Padrino y todos los cabrones de The Pit, especialmente Fuego, no estarían nada impresionados con la forma en que decidí morir. Por un ruso. Por una mujer.
Me reiría si pudiera. Les contarían a sus hijos cuentos sobre lo patético que me he vuelto, cómo los poderosos han caído.
Y, sin embargo, volvería aquí en un abrir y cerrar de ojos.
“En vez…” Rose se roza. “Voy a vengarme de Rolan en tu nombre.”
Levanto una ceja. “¿Lo harás?”
“Te doy mi palabra.”
“¿Qué hacer? Mi venganza podría comenzar con Rolan, pero no termina con él.”
“¿Entonces cómo termina?”
“Un ruso estuvo allí esa noche, el que traicionó a mi madre. A menos que muera, mi venganza no terminará.”
“¿Es uno de nosotros?”
“Creo que sí, pero no estoy segura de si es uno de los existentes o si regresó a Rusia.”
“Así que decidiste atacarnos sin evidencia concreta.”
“Bratva rusa en Nueva York fue toda la evidencia que necesitaba.”

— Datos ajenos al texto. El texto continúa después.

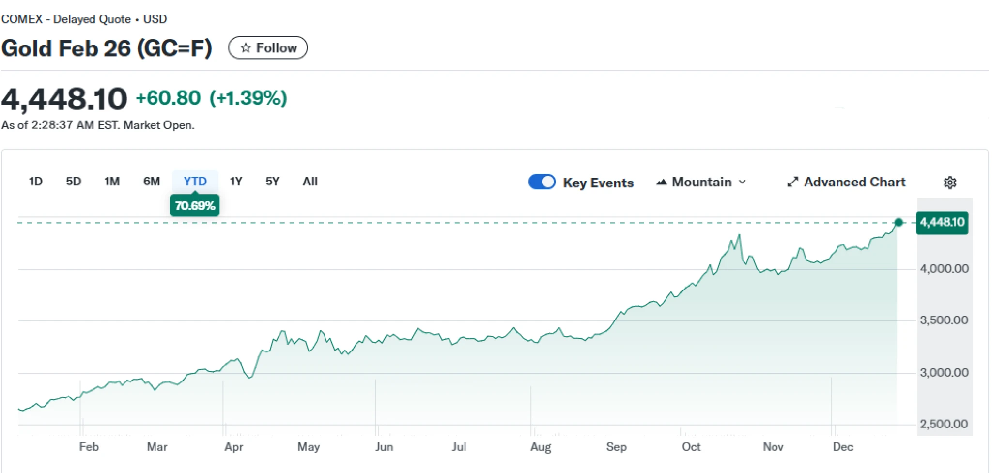Toggle the Key Events switch off
The image size is (992, 473).
542,182
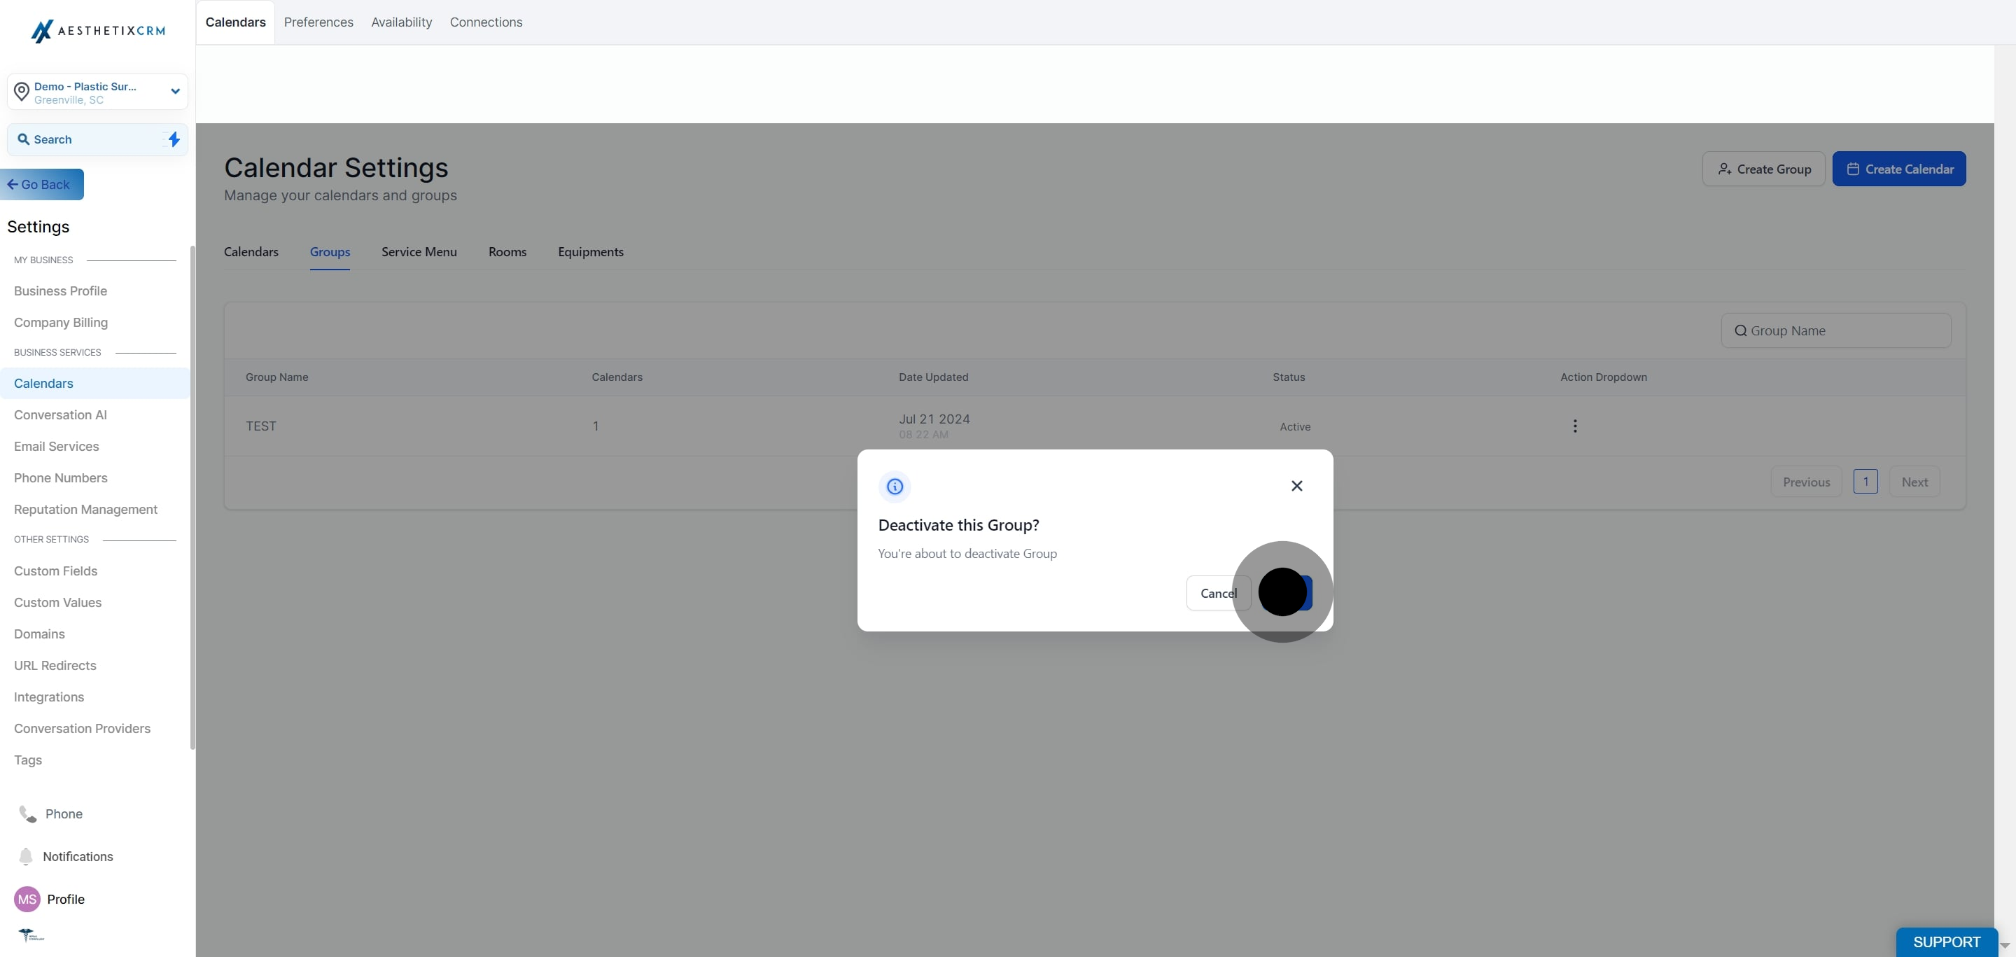Image resolution: width=2016 pixels, height=957 pixels.
Task: Click the location pin icon beside Demo business
Action: 22,92
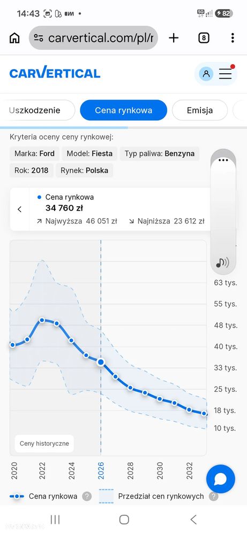247x534 pixels.
Task: Open the hamburger navigation menu
Action: 225,74
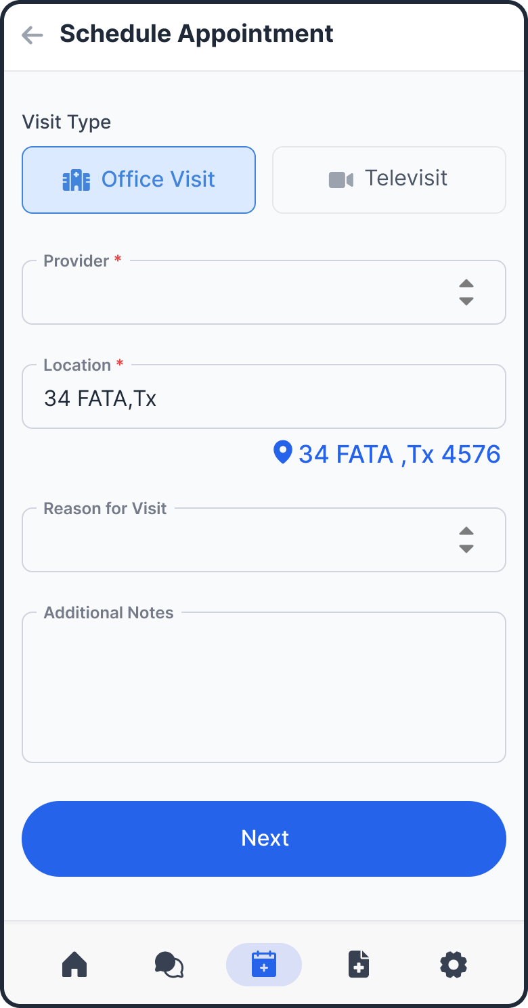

“¿Hablas en serio? ¿Destruirías toda una organización por una persona?”
“Haría más. Te dije, fui Rosado con el único propósito de la destrucción. Soy una máquina de matar; todo lo que sé es matar.”
“Eso no es cierto.”
“¿No es cierto? Me llamaste las manos sucias, ¿recuerdas?”
“Eso es porque me lastimaste, idiota. Muerdo tan fuerte como me muerden.”
“Esa es la pinche verdad”, suspiro, con los labios temblorosos.
“Déjame preguntarte algo.”
“Lo que sea.” Envuelvo mis manos alrededor de la parte baja de su espalda porque tocarla se siente crucial ahora mismo. Como si dejara de tocarla, dejaré de respirar.
“¿Por qué tardaste tanto en comenzar tu venganza? Seguramente podrías haberlo hecho a los veinte años o en otro lugar.”
“Me tomó mucho tiempo rastrear las cosas. Siempre supe que mis padres fueron asesinados, y la escena era vívida en mi mente, pero perdí muchos detalles durante The Pit. Perdí la noción del tiempo y el espacio y no sabía si sucedió en Irlanda, Inglaterra o Estados Unidos.”
“¿Cuándo recordaste con claridad?”
“No sucedió de una sola vez. Recordé la participación de Rolan después de que me uní a Elliot cuando tenía veintitantos años. Eso me llegó tan claro como el cristal la primera vez que vi al cabrón, Rolan, en una de las fiestas de tu abuelo. Pensé: 'Oye, ser expulsado del lado del Padrino no fue tan malo, después de todo'.”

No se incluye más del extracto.